→ SUPPLIED TEXT:
Limbaugh and Cheney are no fans of Powell, the former general and secretary of state. Limbaugh says Powell is not a true-enough Republican and should leave the GOP. Cheney says Powell has already left the Republican Party.

Powell says the Republican Party is in "deep trouble" and laid blame at Limbaugh's feet due to his nastiness, which is diminishing the GOP and corrupting public life.

Powell and Limbaugh have exchanged public statements Tuesday and Wednesday as they debated the GOP's future.

This Republican fight will escalate this weekend as Powell is scheduled to appear Sunday on Face The Nation on CBS. He will discuss national security, the torture debate and the future of the Republican Party.

The interesting part of this debate, especially coming before Memorial Day, is the criticism of Powell the veteran by two non-veterans -- Cheney and Limbaugh.

Powell is a former four-star general, serving in the Gulf War under President George H.W. Bush. He also served as secretary of state under President George W. Bush during the Iraq War.

(Records from a collection)
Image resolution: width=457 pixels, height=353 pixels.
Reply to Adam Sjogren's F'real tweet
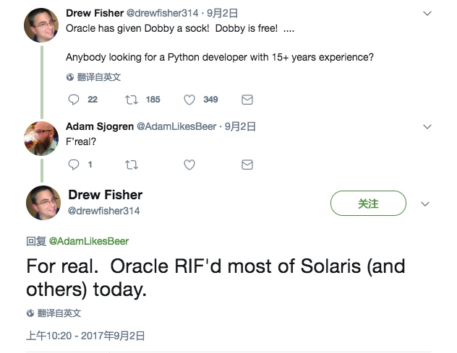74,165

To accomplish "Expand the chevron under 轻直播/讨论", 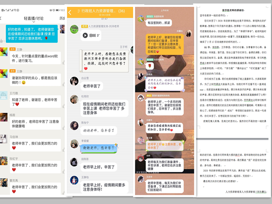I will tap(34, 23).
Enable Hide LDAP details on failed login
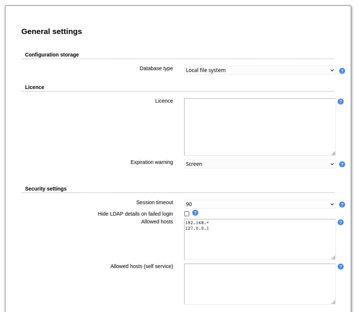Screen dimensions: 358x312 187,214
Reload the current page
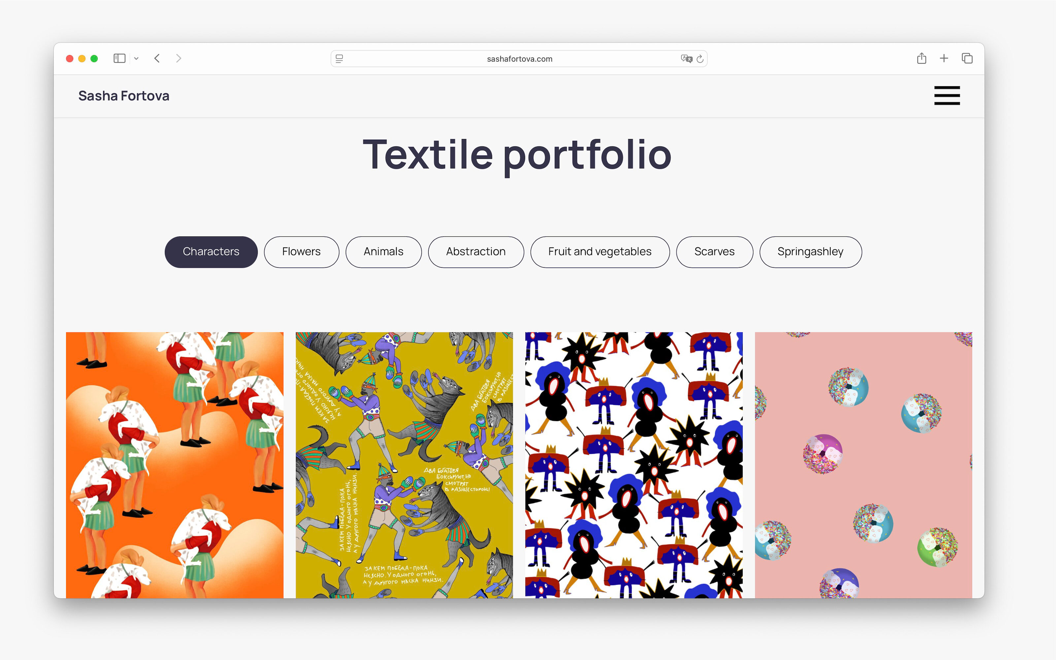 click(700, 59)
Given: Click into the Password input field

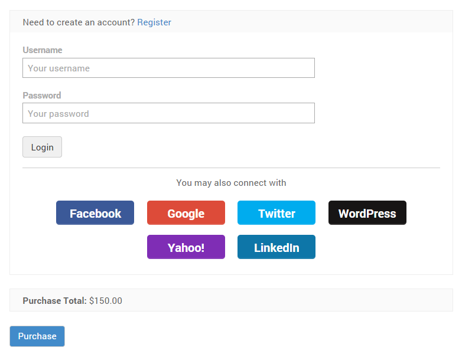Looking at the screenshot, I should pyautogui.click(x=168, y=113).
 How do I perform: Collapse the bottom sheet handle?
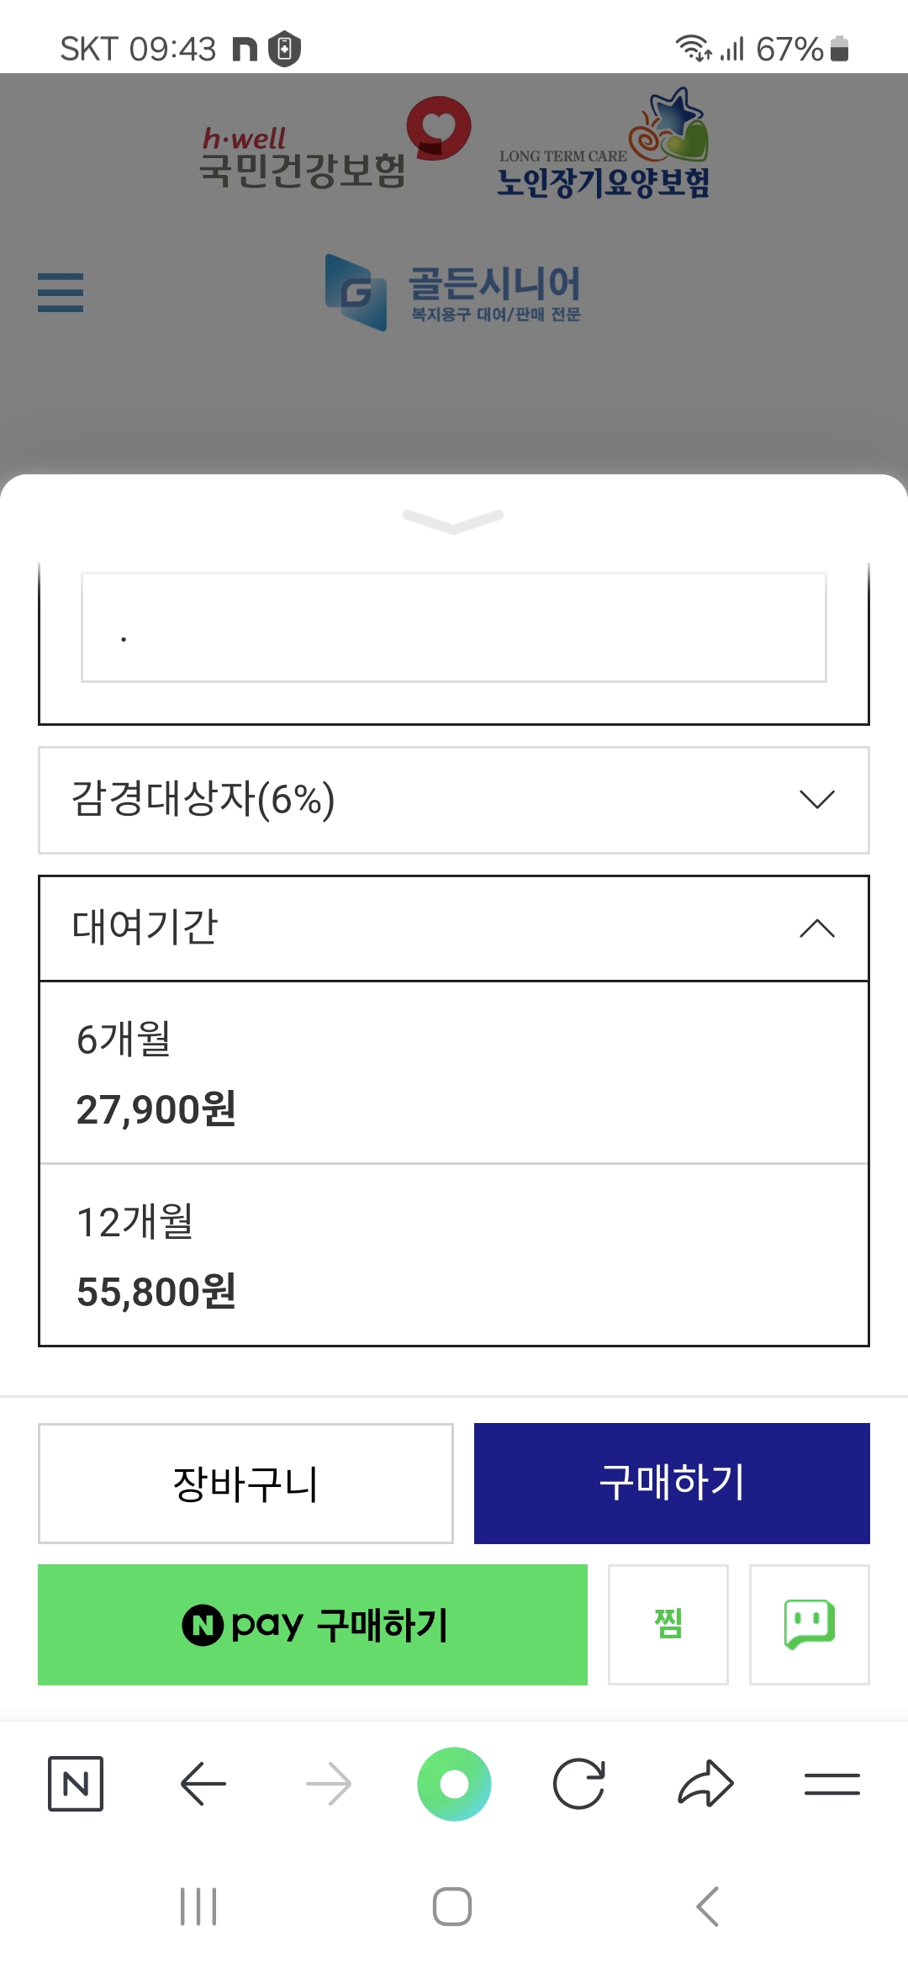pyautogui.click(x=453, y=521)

→ WHAT TO WORK ON:
1. In the piece on the Powell, Limbaugh and Cheney dispute, what television program is Powell scheduled to appear on Sunday?
2. Can you go on with the piece on the Powell, Limbaugh and Cheney dispute, picking up right after its final sentence?

→ RESULTS FOR THE EXERCISE:
1. Face The Nation on CBS.

2.
Cheney served as secretary of defense under Bush I and served as vice president under Bush II. He also served in Congress. He never served in the military after receiving multiple deferments during the Vietnam era because, as he said, "I had other priorities in the '60s than military service."

Limbaugh has never served in the military. While he was eligible for the draft, he had a high number and a possible medical disqualification.

Now if the experiences were reversed, Cheney and Limbaugh would likely cite the lack of military experience of their political opponent, would they not?

Thus the serious debate within the Republican party over the torture policy, the future of the U.S. military, the situation in Iraq, Pakistan and Guantanamo Bay is occurring between one Republican -- Powell -- a man with a 35 years of military service and two Republicans -- Cheney and Limbaugh -- who never served in the U.S. military.

Now that is interesting, is it not? We believe this will be an intriguing dialogue.